Pixel coordinate grounding data>
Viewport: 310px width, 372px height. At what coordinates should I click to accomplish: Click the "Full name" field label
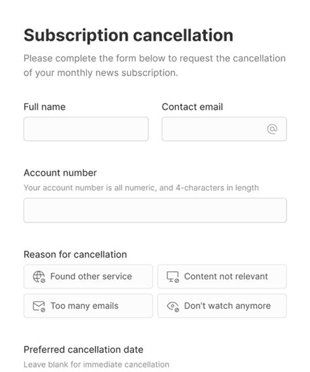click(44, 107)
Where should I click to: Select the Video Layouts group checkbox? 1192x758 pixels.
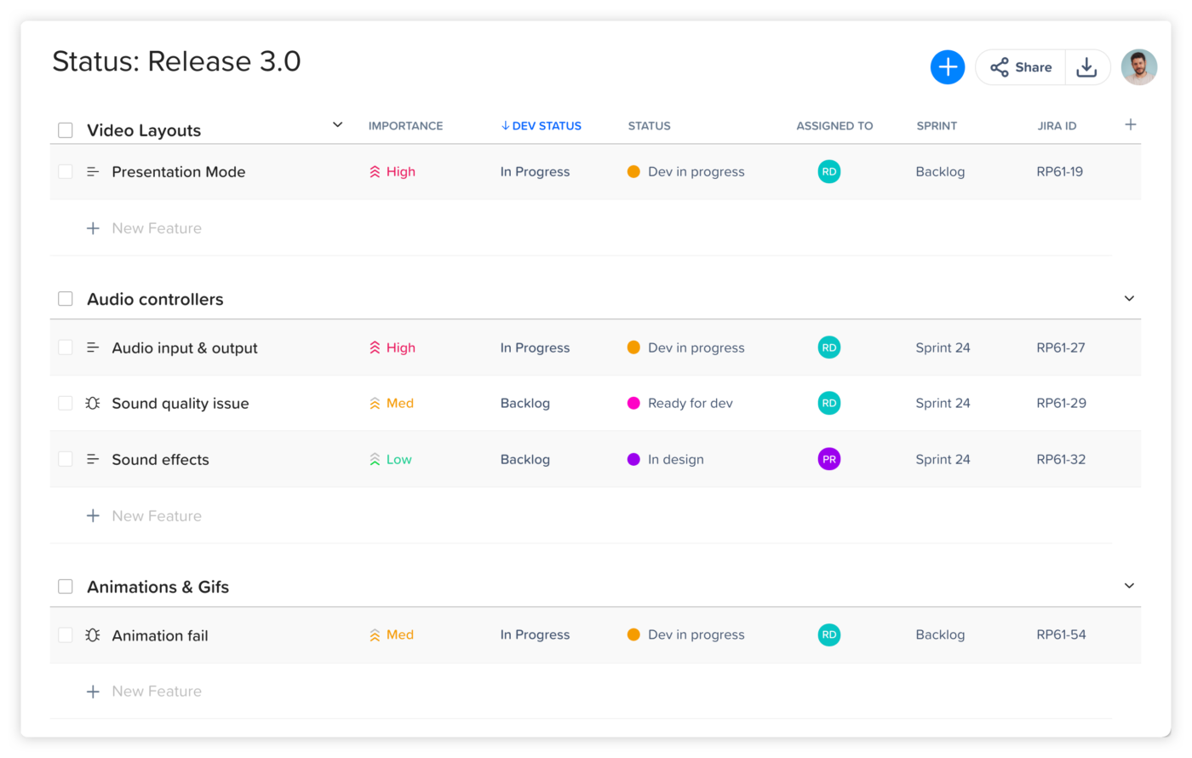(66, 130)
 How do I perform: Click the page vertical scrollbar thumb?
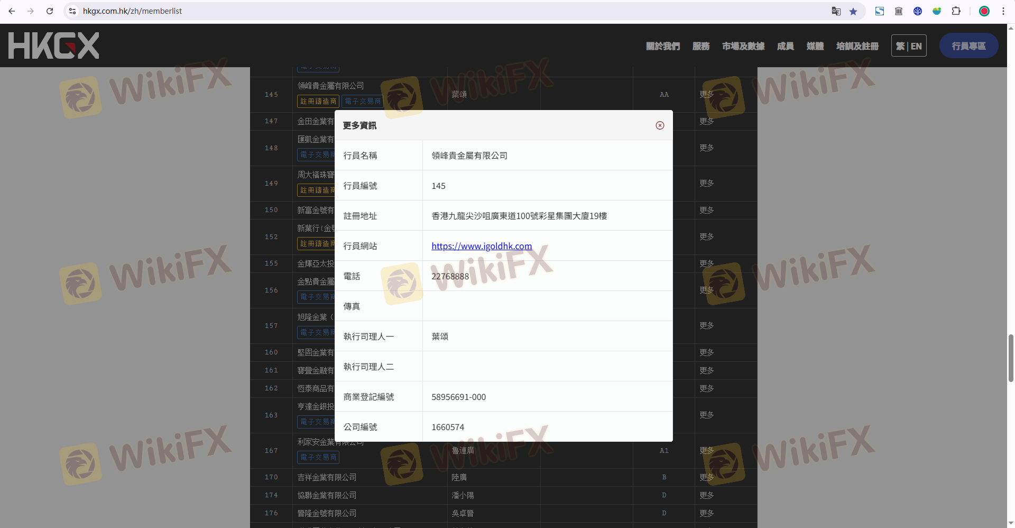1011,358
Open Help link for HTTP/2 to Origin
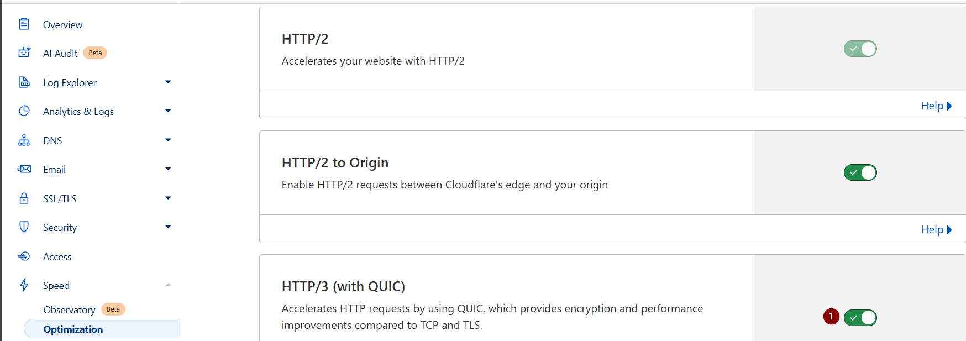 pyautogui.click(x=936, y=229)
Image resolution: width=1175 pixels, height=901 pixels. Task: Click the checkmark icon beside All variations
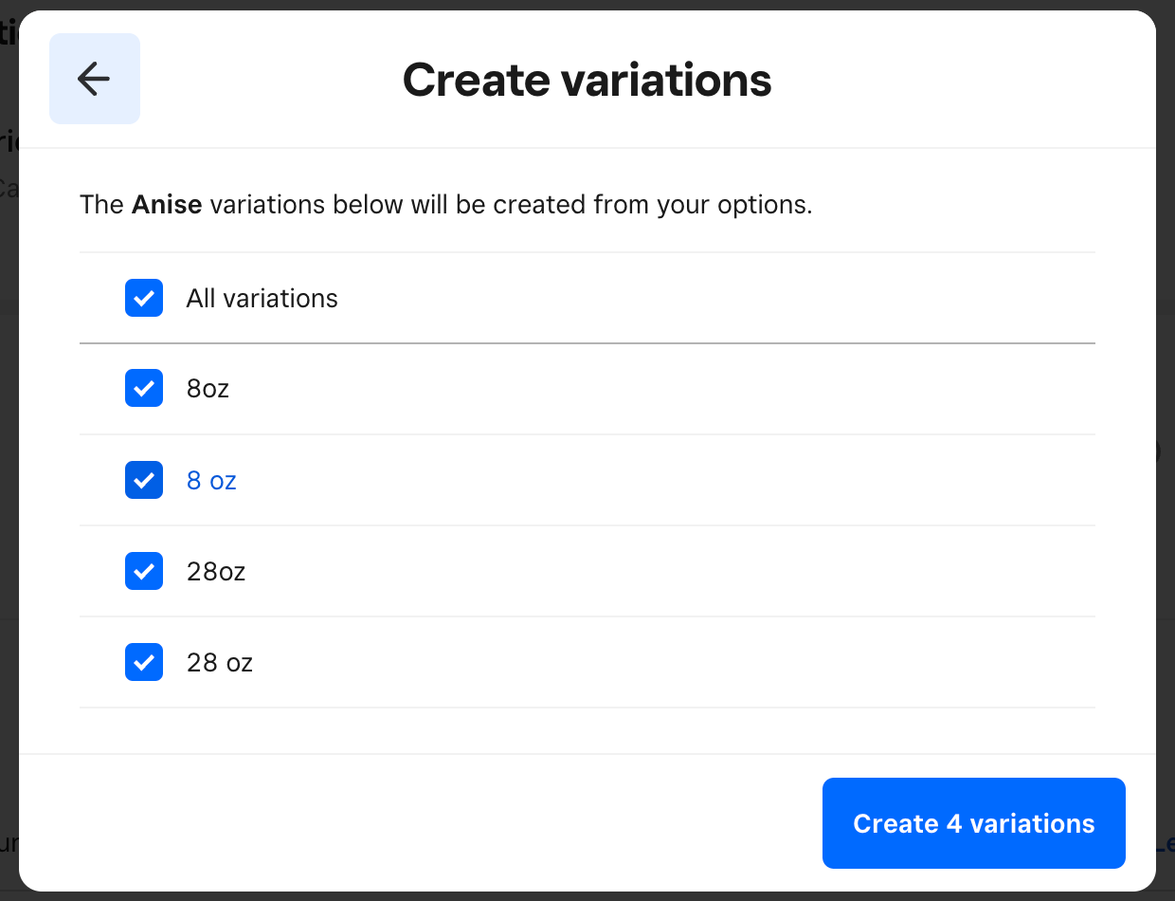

Instructions for the task>
Drop the pictures; repeat each entry above exactly.

Solution for this task>
Viewport: 310px width, 372px height. At what coordinates should I click to accomplish: Click the "Full name" field label
click(44, 107)
Where should I click to: Select the Video Layouts group checkbox? 1192x758 pixels.
(66, 130)
 How do I perform: Click the page vertical scrollbar thumb?
1011,358
Open Help link for HTTP/2 to Origin
 pyautogui.click(x=936, y=229)
Image resolution: width=1175 pixels, height=901 pixels. Task: Click the checkmark icon beside All variations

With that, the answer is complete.